Parallel machine bicriteria scheduling: Some complexity results and the problem of interfering job sets

Multicriteria scheduling stems from the need to address real-world problems that often involve conflicting objectives. A schedule that optimizes one criterion may perform quite poorly for another. Decision makers must therefore carefully evaluate the trade-offs involved in considering several different criteria.; We consider bicriteria scheduling problems involving classical scheduling objectives on identical, parallel machines with job release dates. The jobs are assumed to have equal processing times. Our main goal in this dissertation is to advance the knowledge of computational complexity of bicriteria problems in this environment; we view our contribution as part of the effort to, in Baptiste's words; "widen the existing frontiers of solvability in polynomial time". Our bicriteria treatment of the problem includes lexicographic optimization, minimization of a composite linear function, generation of schedules on the efficient frontier and the generation of all non-dominated solutions. Using the framework provided by the dynamic program of Baptiste and the linear programming approach of Brucker and Kravchenko, we show the polynomial solvability of several bicriteria problems.
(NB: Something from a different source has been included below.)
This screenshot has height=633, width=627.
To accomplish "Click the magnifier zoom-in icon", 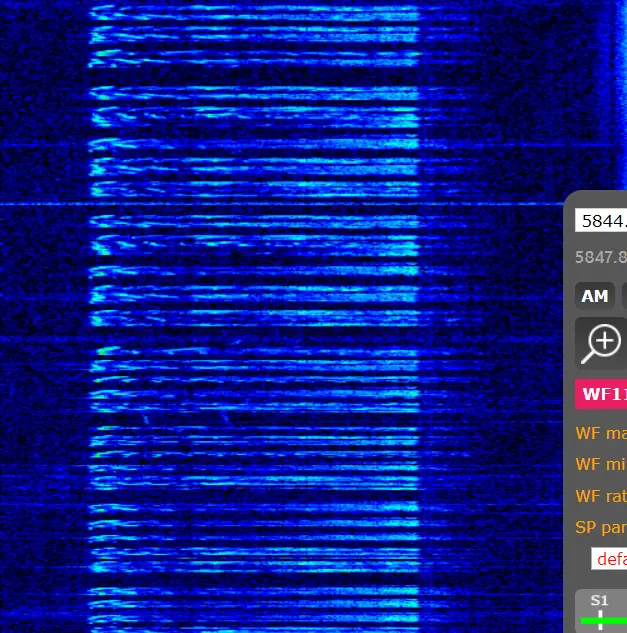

The complexity status of these bicriteria problems was unknown before.; Next, we consider bicriteria scheduling on identical parallel machines in a slightly different context: jobs belong to two disjoint sets, and each set has a criterion to be minimized. The jobs are all available at time zero and have to be scheduled (non-preemptively) on m parallel machines. The goal, in the best case, would be to generate the set of all non-dominated solutions, so the decision maker can evaluate the tradeoffs and choose the schedule to be implemented. We consider the case where, for one of the two sets, the criterion to be minimized is makespan while for the other the total completion time needs to be minimized. Given that the problem is NP-hard, we propose an iterative SPT-LPT heuristic and a bicriteria genetic algorithm for the problem. Both approaches are compared with a time-indexed integer programming formulation for small and large instances. Results indicate that the both the heuristic and the genetic algorithm provide reasonable solution qualities and are computationally efficient.